▶ [YOUR OBJECTIVE]
Return every entry in full, with no alterations.

▶ [RECORDS]
○ ○ ○ ○ ○

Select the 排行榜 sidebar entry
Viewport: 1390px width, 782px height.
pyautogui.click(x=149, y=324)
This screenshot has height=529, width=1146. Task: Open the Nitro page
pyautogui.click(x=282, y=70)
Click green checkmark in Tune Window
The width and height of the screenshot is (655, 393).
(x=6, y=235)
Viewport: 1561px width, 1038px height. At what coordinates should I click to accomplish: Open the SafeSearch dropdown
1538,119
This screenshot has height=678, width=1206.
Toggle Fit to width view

○ ○ ○ ○ ○

▶ [EXERCISE SOLUTION]
Select the 排行榜 sidebar entry
Viewport: 1390px width, 782px height.
pyautogui.click(x=149, y=324)
This screenshot has height=529, width=1146. Task: Open the Nitro page
pyautogui.click(x=282, y=70)
Click green checkmark in Tune Window
The width and height of the screenshot is (655, 393).
(x=6, y=235)
Viewport: 1561px width, 1038px height. At what coordinates should I click to accomplish: Open the SafeSearch dropdown
1538,119
This screenshot has height=678, width=1206.
Toggle Fit to width view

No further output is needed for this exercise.